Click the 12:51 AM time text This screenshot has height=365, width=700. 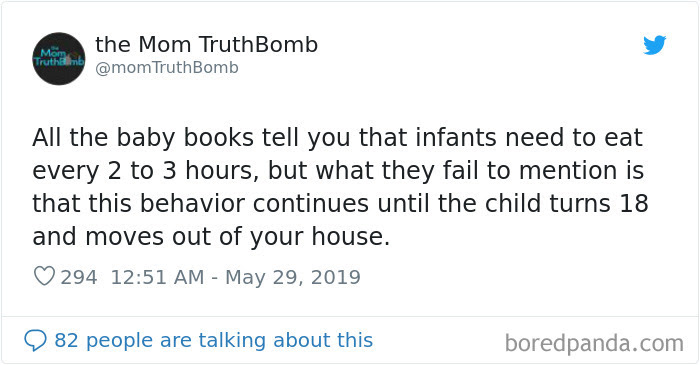pos(157,278)
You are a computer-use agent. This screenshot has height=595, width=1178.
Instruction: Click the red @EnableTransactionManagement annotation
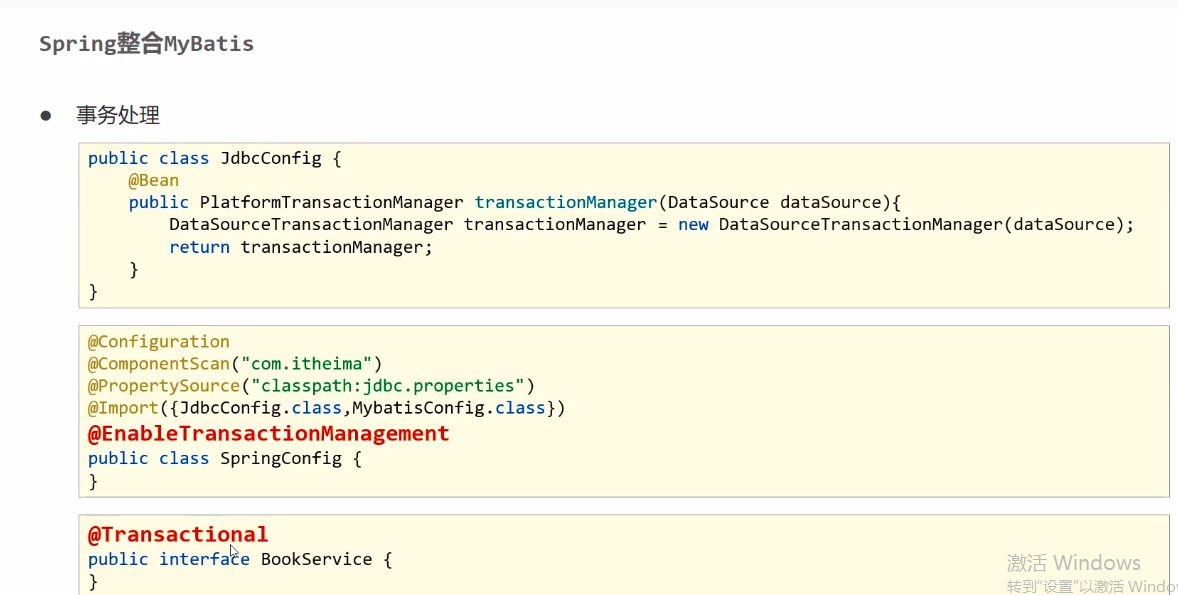269,433
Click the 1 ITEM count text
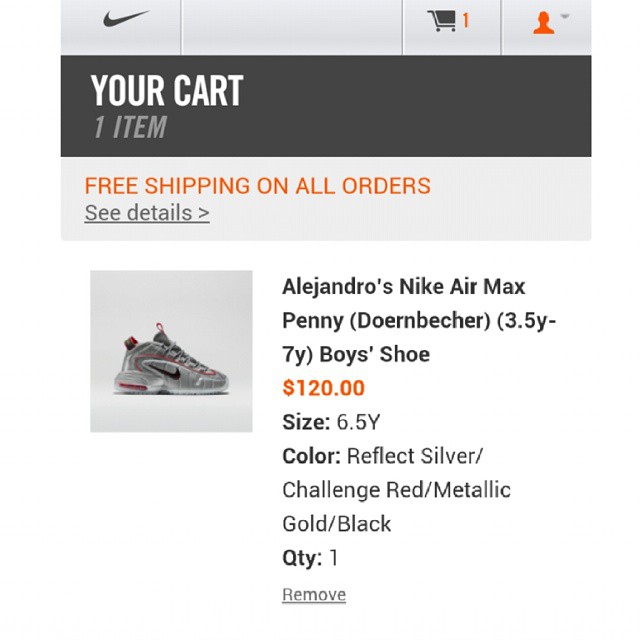Viewport: 640px width, 640px height. click(x=130, y=128)
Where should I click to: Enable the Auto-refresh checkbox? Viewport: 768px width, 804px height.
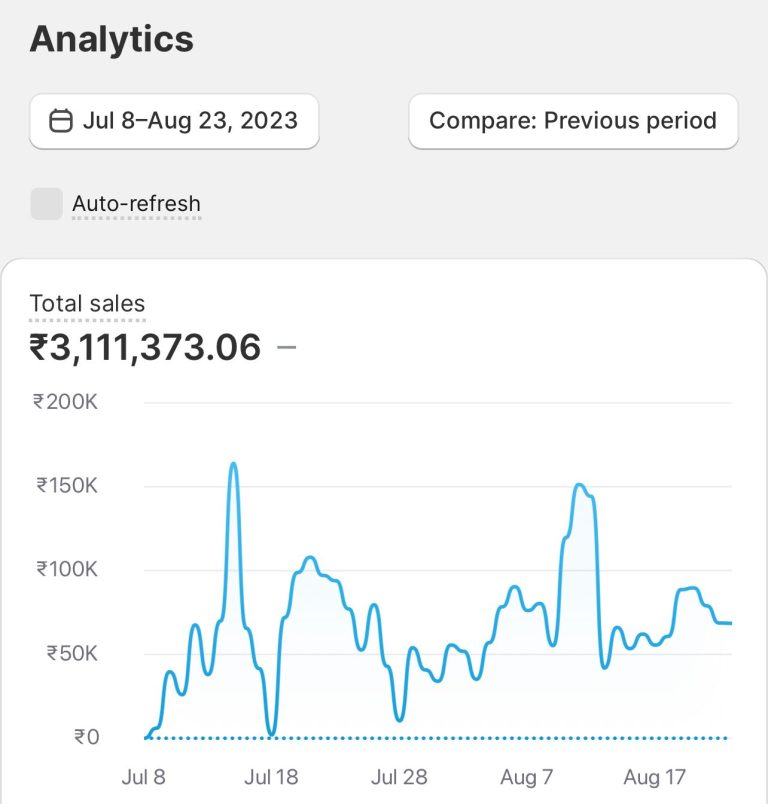click(x=46, y=204)
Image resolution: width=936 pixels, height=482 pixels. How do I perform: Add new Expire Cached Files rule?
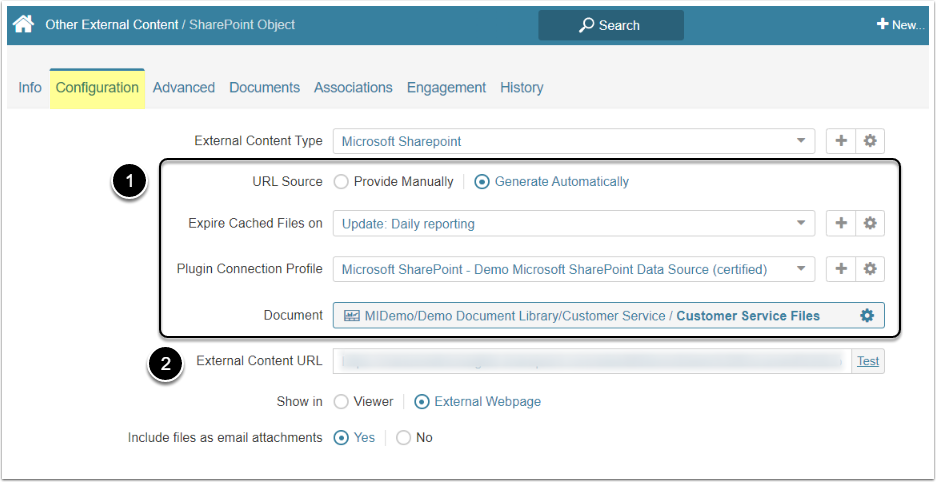point(841,223)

..........

## Activity:
Only the lines from the one holding "Where should I" through the end of the records belong in the answer, copied exactly and without pictures.

## Result:
Where should I click to: Enable the Auto-refresh checkbox? Viewport: 768px width, 804px height.
click(x=46, y=204)
Image resolution: width=936 pixels, height=482 pixels. How do I perform: Add new Expire Cached Files rule?
point(841,223)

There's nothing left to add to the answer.